The SRF’s design and implementation by both City departments was rooted in collaborative innovation with the community. SRF integrated feedback and ideas from dozens of community-based organizations throughout all phases of the project, including determining eligibility, formulating the application, and launching the outreach and engagement campaign.

“We were honored to help with the disbursement of money through the Seattle Relief Fund. Through the process, we witnessed first-hand the number of people financial assistance could positively impact,” said Vivian Hua, Executive Director of Northwest Film Forum, a Seattle Relief Fund community organization partner. “The SRF community outreach efforts were innovative, smooth, and offered a replicable model for centering communities that are often difficult to reach.”

“The overwhelming response that we received from our Seattle Relief Fund outreach activities indicates the impact that COVID-19 continues to have on those living in the Seattle area,” said Violet Lavatai, representing APICAT another SRF community partner. “APICAT for Health appreciates having the opportunity to partner with the City of Seattle, Mayor Durkan, HSD, OIRA, Scholar Fund, and the other community organizations involved in this effort to support individuals and families during this holiday season. Our collective effort serves as a reminder of what can be accomplished when we work together.”
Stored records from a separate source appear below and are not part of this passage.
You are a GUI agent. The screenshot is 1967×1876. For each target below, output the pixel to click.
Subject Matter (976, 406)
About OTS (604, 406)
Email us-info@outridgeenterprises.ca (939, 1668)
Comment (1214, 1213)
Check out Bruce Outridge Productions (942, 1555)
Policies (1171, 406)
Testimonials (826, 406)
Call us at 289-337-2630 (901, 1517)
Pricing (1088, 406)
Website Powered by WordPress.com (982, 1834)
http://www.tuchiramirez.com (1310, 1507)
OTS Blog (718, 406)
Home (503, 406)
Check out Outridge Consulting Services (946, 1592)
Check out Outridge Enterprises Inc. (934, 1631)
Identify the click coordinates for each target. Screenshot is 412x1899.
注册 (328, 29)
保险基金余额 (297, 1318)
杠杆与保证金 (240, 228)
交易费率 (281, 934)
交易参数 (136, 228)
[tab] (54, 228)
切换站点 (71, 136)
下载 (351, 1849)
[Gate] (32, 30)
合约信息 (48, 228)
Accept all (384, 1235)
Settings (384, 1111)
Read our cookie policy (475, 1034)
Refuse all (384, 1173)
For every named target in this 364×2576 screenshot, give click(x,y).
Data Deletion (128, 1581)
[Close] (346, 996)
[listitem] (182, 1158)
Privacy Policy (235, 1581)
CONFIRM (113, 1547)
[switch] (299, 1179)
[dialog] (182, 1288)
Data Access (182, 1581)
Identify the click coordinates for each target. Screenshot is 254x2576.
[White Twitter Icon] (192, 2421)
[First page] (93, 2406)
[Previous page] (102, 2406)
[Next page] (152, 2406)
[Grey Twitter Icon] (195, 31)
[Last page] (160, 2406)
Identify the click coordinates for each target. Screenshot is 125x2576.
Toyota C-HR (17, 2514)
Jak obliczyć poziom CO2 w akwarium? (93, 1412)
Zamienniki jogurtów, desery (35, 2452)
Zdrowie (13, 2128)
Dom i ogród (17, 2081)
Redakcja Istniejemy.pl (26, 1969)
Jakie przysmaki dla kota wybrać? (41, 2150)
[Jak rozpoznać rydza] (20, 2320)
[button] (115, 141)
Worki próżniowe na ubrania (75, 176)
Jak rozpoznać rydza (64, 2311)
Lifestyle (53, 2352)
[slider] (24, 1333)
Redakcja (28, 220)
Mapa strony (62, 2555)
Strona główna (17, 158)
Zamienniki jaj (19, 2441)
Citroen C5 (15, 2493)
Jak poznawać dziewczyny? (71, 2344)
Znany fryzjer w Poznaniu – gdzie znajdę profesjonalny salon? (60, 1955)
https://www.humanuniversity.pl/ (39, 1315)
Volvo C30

“I continued to be so inspired by the commitment and innovation across the city and our communities. Together, we stepped up to launch this important program, reaching applicants in all but two Seattle ZIP codes. It’s such a great feeling to know that families will have a brighter holiday,” said Cuc Vu, Director of OIRA. “Seattle once again shows its leadership as a welcoming city that continues to center the needs of our most vulnerable communities. Big thanks also to Scholar Fund who quickly processed and reviewed the over 63,000 submitted applications. This is government and community collaboration at its best!”

Prior to the Seattle Relief Fund, the city disbursed $5,807,000 in direct cash assistance specifically to low-income immigrants ineligible for federal stimulus payments. These immigrants received financial aid from last year’s Seattle COVID-19 Disaster Relief Fund for Immigrants (SDRF) and were able to apply through a separate recertification process that began August 2021. OIRA again partnered with Scholar Fund, which sent out text and email notifications and even made phone calls to last year’s awardees. Of the original 3,705 who submitted SDRF applications in 2020, 89% were eligible for continued aid. Individuals and households who received payments as part of the 2021 SDRF recertification process were not eligible to apply for the Seattle Relief Fund.

Since the COVID-19 pandemic began, the City of Seattle has worked quickly to launch COVID-19 testing sites, vaccination clinics, and relief programs including rent relief, expanding shelter for people experiencing homelessness, grocery vouchers for working families, and financial assistance to small businesses.